Los viajes del viento (2009)
El adolescente Fermín anhela la vida que ha llevado Ignacio, pero él, ahora que empieza a envejecer, quiere escapar de ella. Sin embargo, una suerte de maldición se lo impide. La maldición del desierto en el alma, la maldición de la soledad que comparte con su hermano ermitaño, quien vive en una casa en medio de las montañas. Pero la de Ignacio es la soledad del errante, del nómada que va de pueblo en pueblo con su canto y su acordeón, teniendo amoríos de un par de horas, plantando hijos por doquier.
¿Desea Ignacio evitar que Fermín, posiblemente un hijo suyo, lleve esa misma vida rota? ¿Por eso su trato hosco, por eso se empeña en no reconocer el talento del joven? ¿Por qué Ignacio está dispuesto a arriesgar su vida para devolverle el acordeón a su maestro? ¿Por qué no desea tocar más? ¿Por qué, sin embargo, lo hace? ¿Tiene el Diablo algo que ver en el asunto
Nadie responde estas preguntas, y sin embargo Los viajes del viento gira alrededor de ellas. Las respuestas, si las hay, las dan las imágenes abrumadoras, la música, los sonidos del desierto. Como en los grandes cuentos, como en las grandes películas, la verdadera historia se construye con lo no dicho.

> **Material mostrado**
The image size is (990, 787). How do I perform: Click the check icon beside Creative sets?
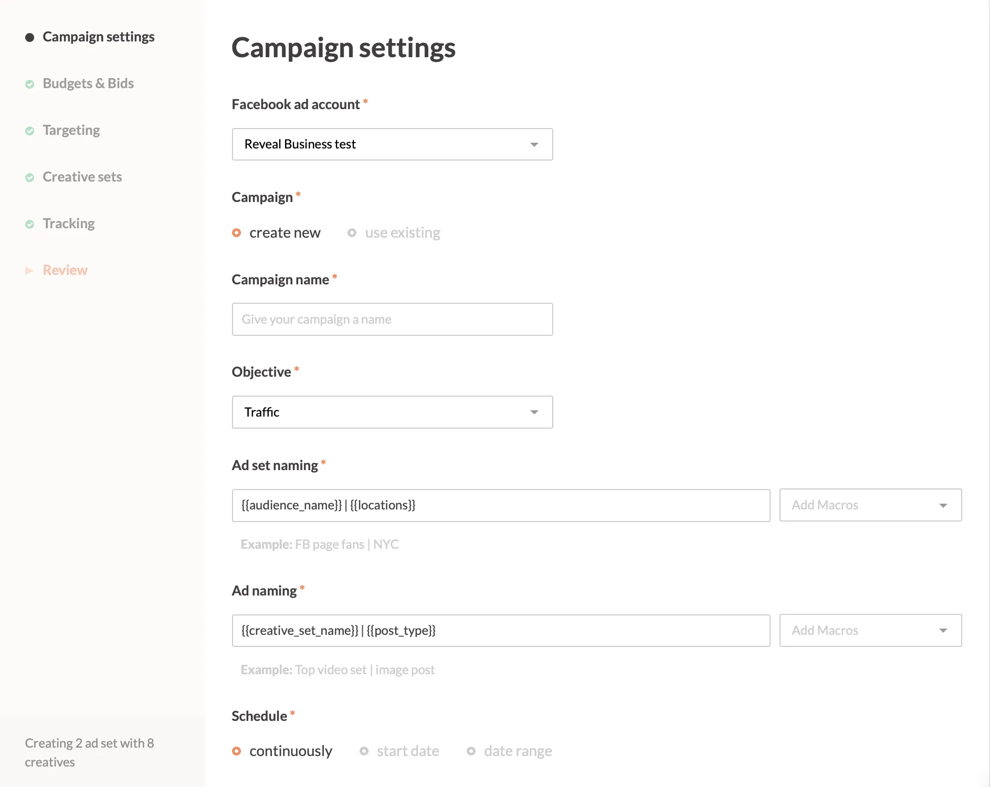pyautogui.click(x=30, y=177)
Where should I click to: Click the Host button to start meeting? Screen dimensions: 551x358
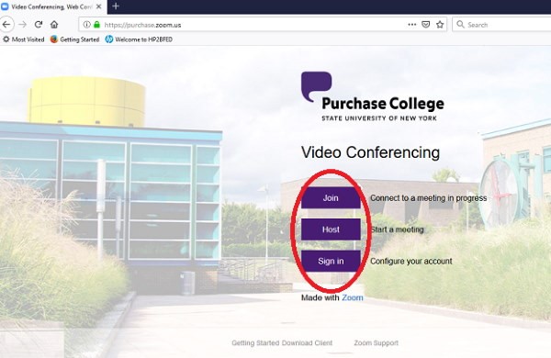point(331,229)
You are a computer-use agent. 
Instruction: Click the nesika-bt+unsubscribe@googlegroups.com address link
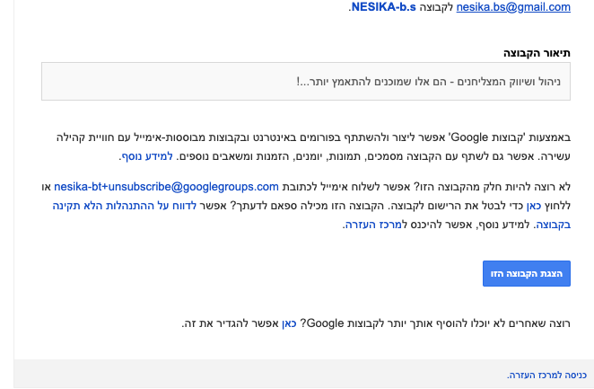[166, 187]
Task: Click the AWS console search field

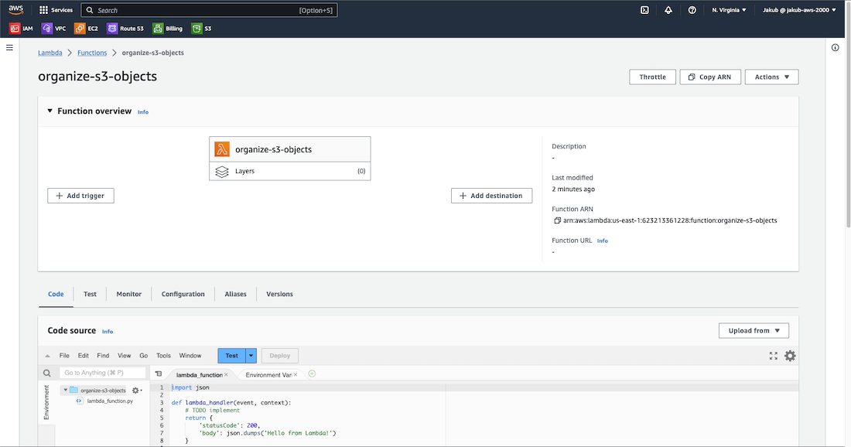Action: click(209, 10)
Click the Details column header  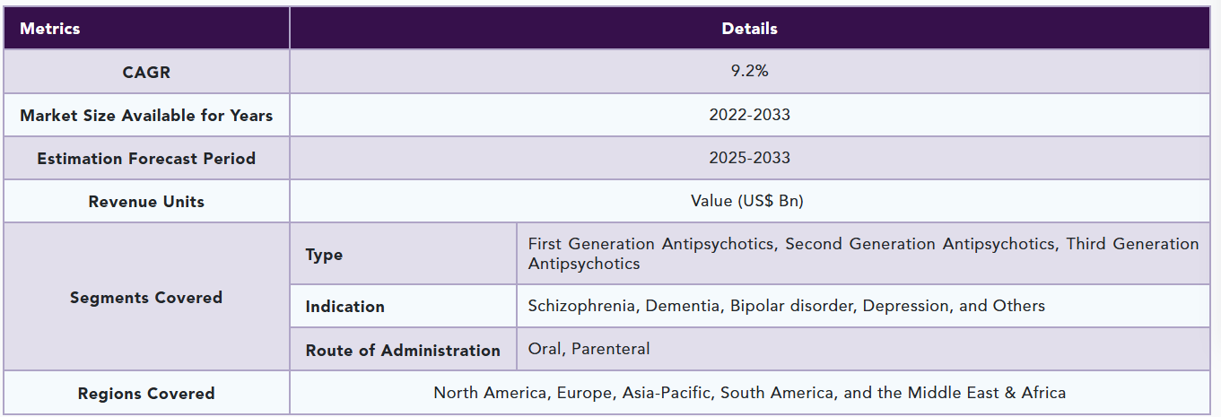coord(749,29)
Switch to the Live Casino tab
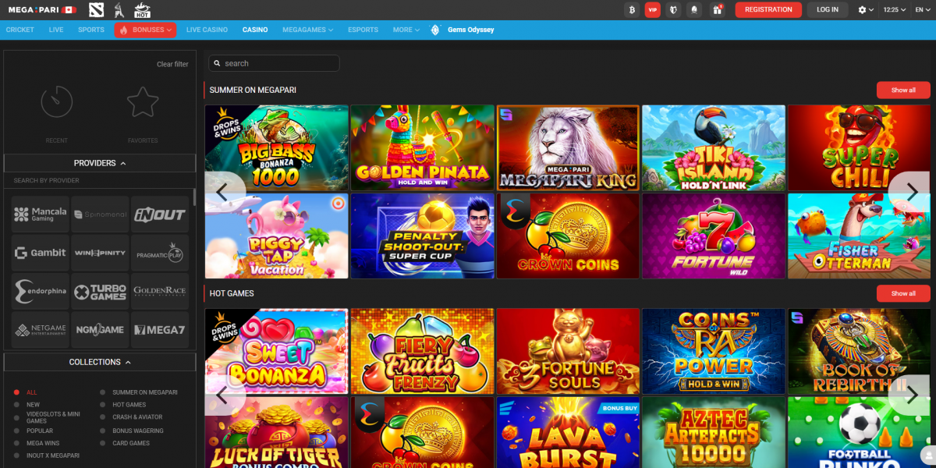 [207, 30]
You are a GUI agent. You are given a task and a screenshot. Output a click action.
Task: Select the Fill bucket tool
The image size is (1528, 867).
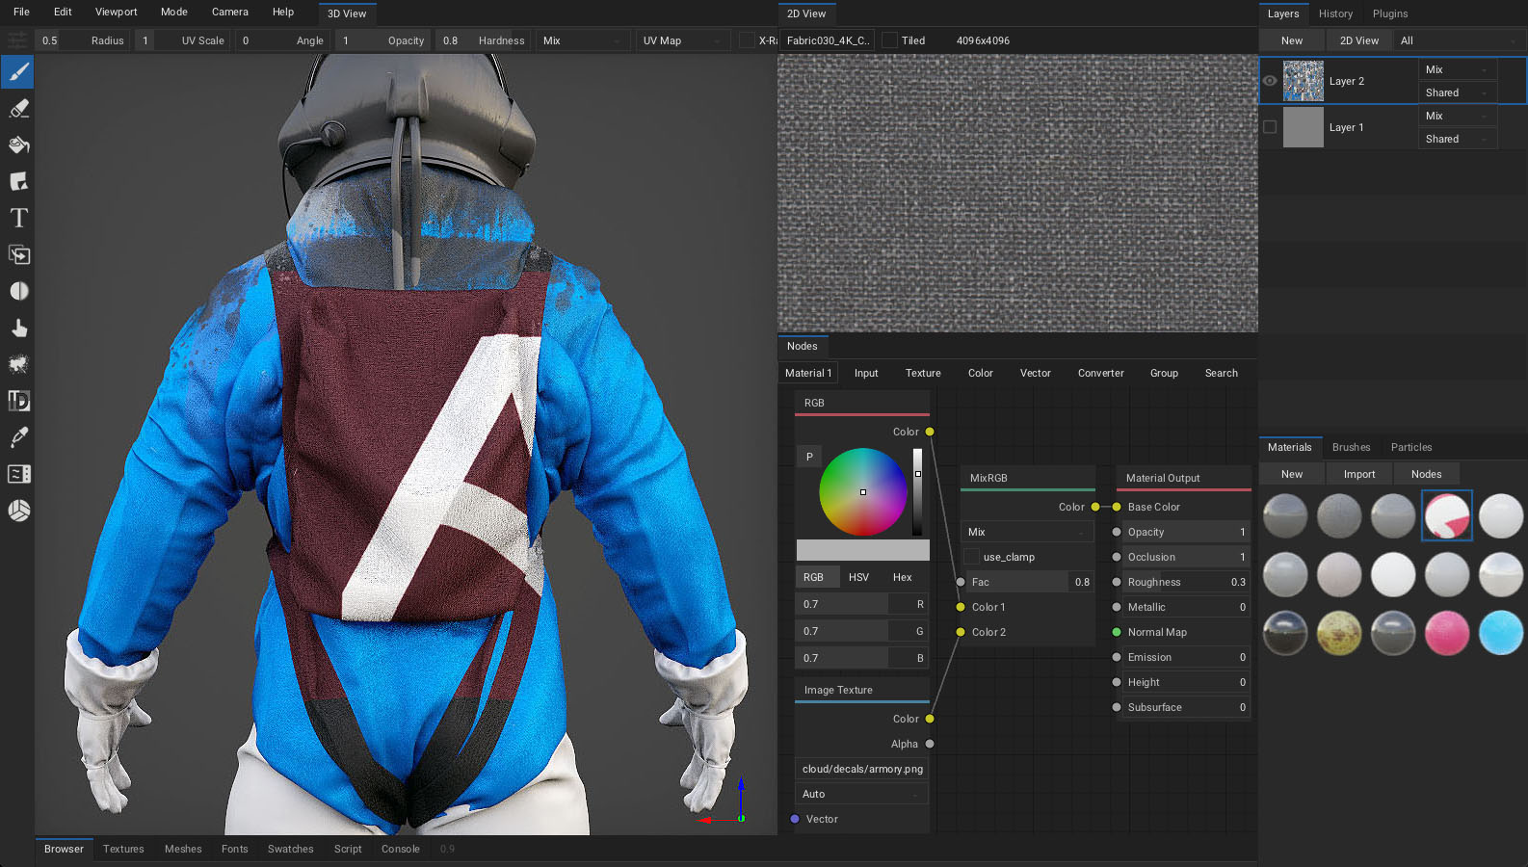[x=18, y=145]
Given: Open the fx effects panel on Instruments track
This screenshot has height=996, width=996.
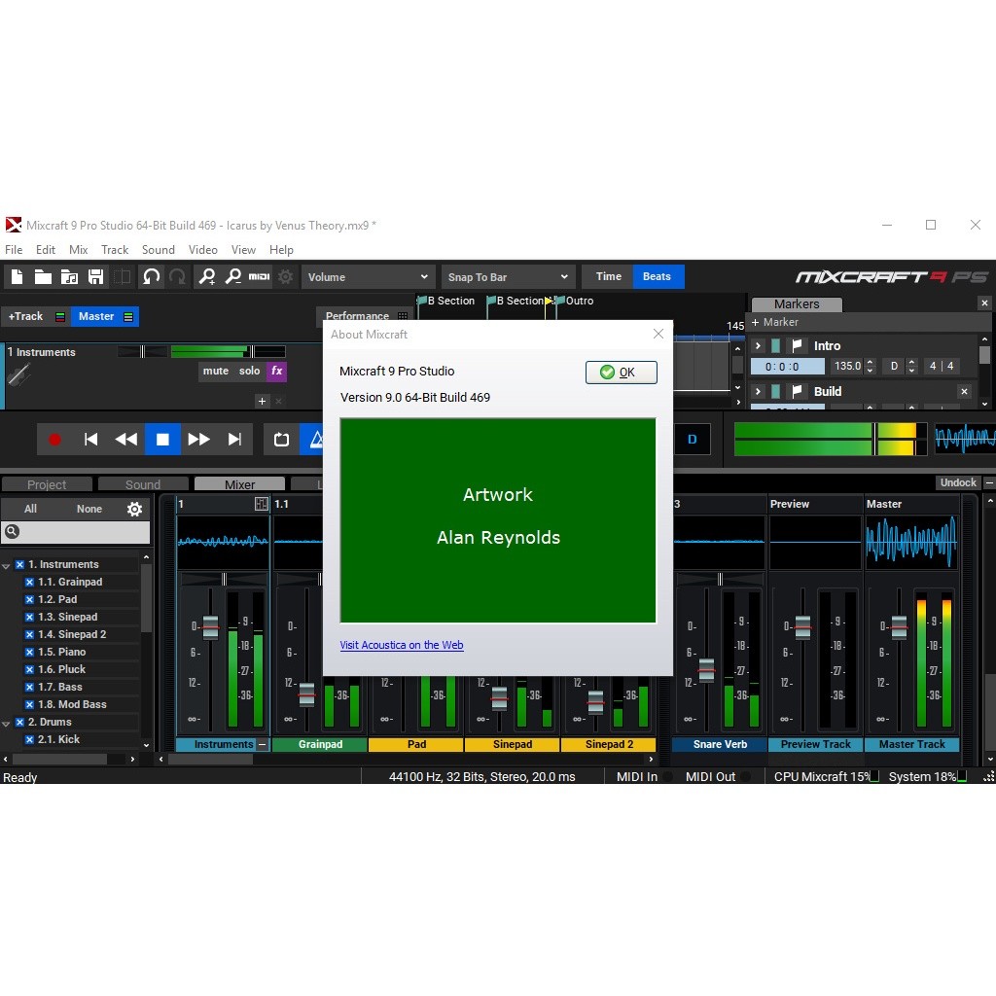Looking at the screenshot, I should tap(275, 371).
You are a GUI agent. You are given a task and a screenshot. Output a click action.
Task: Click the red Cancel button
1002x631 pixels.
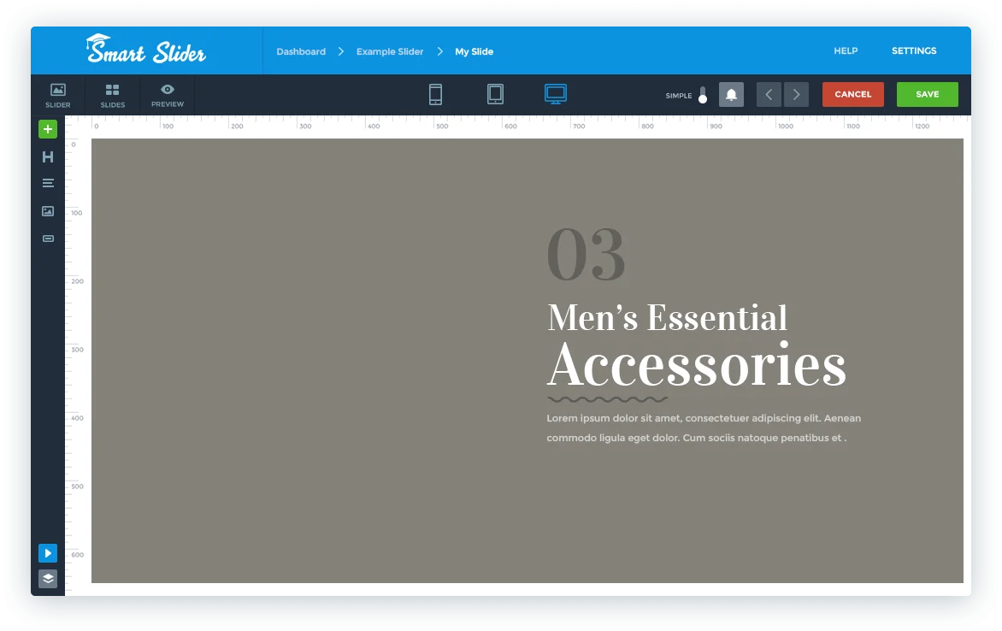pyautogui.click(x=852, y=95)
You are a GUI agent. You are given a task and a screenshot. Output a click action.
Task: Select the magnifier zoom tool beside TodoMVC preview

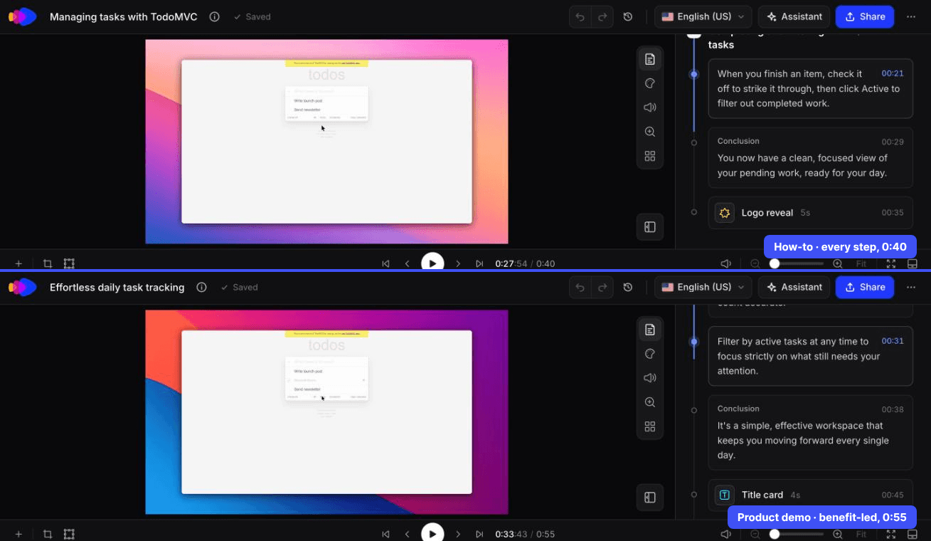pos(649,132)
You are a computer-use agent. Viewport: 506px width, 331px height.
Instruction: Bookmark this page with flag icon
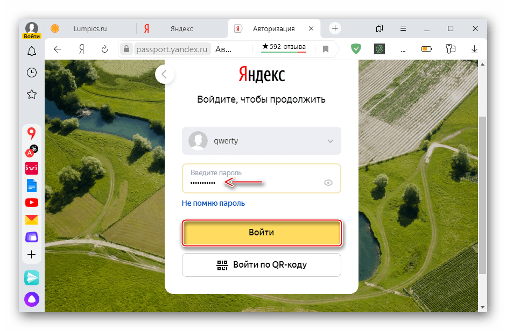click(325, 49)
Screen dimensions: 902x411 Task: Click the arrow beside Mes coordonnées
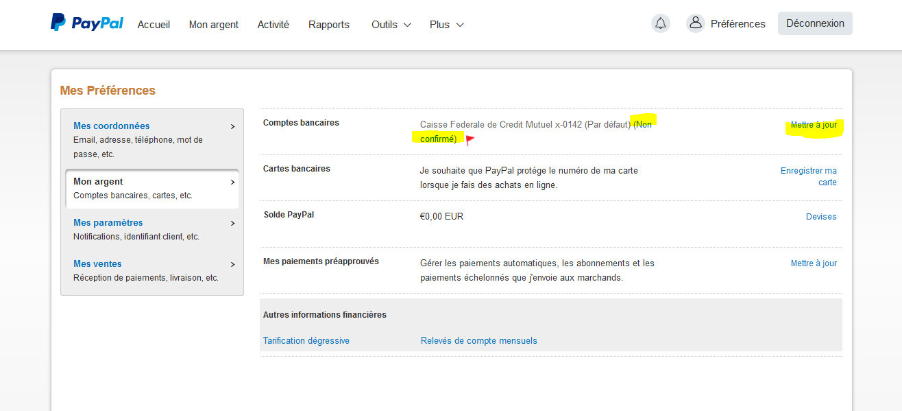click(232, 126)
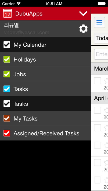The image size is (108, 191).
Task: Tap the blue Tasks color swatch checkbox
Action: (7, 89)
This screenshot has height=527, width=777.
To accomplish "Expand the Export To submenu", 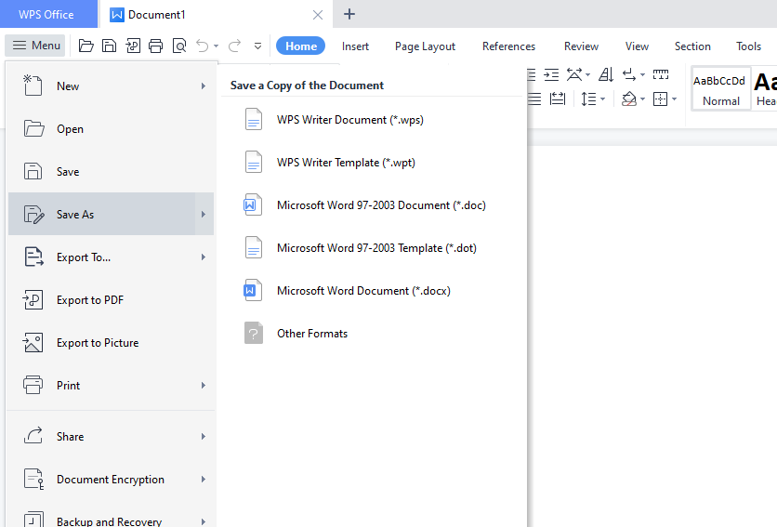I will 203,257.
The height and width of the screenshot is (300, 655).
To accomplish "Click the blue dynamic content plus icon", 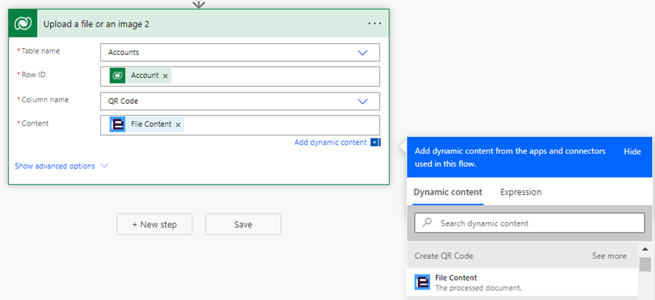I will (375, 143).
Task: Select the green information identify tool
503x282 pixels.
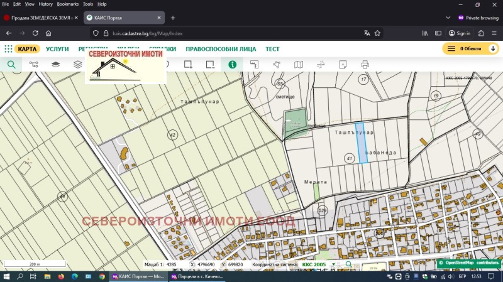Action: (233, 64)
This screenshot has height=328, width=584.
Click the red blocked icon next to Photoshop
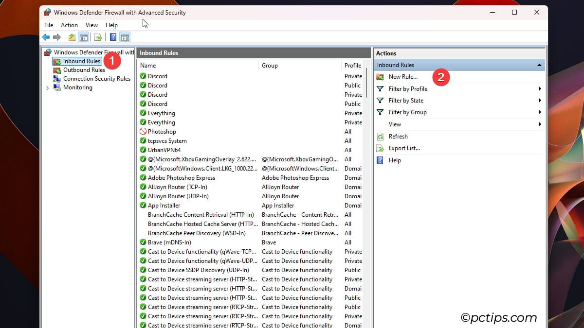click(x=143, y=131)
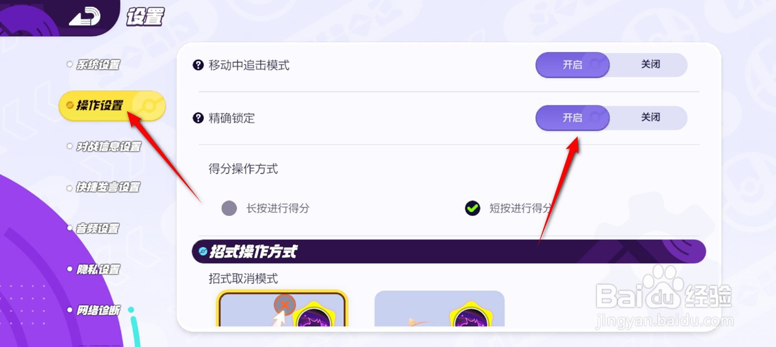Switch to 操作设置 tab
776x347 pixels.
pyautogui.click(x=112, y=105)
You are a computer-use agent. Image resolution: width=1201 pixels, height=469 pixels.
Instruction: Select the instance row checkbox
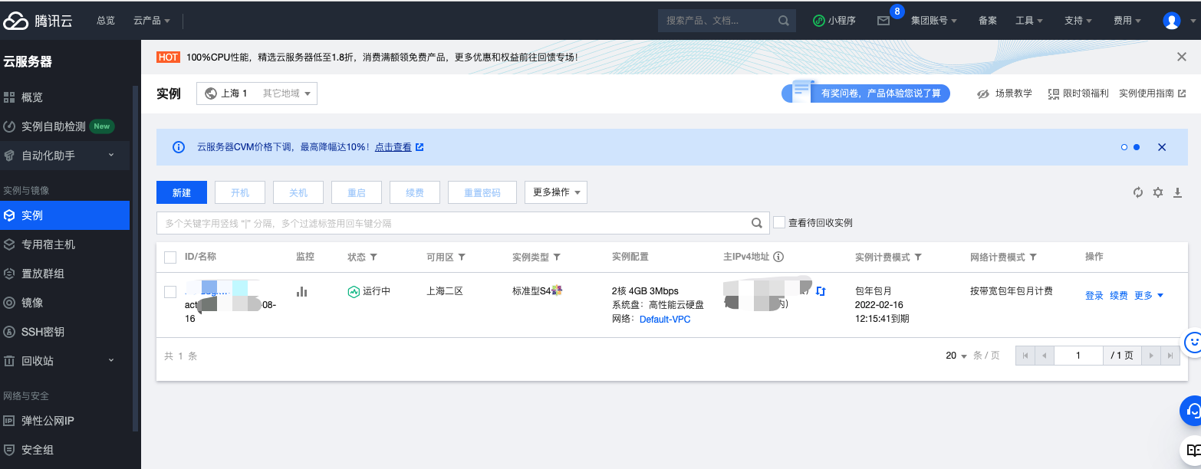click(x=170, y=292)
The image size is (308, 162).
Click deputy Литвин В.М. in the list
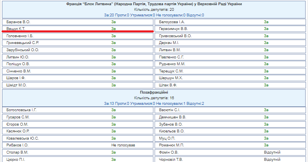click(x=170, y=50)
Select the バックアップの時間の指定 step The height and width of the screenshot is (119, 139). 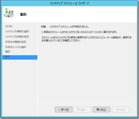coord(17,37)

> **Tarea**
Reescribe en forma de lista el párrafo del texto sobre Los viajes del viento que comienza «El adolescente Fermín anhela». Conserva sus datos principales.

> **Respuesta**
- Fermín, un adolescente, anhela la vida que ha llevado Ignacio.
- Ignacio, que empieza a envejecer, quiere escapar de esa vida, pero una especie de maldición se lo impide: la del desierto en el alma y la soledad.
- Comparte esa soledad con su hermano ermitaño, que vive en una casa en medio de las montañas.
- La soledad de Ignacio es la del nómada que va de pueblo en pueblo con su canto y su acordeón. Tiene amoríos de un par de horas y deja hijos por todas partes.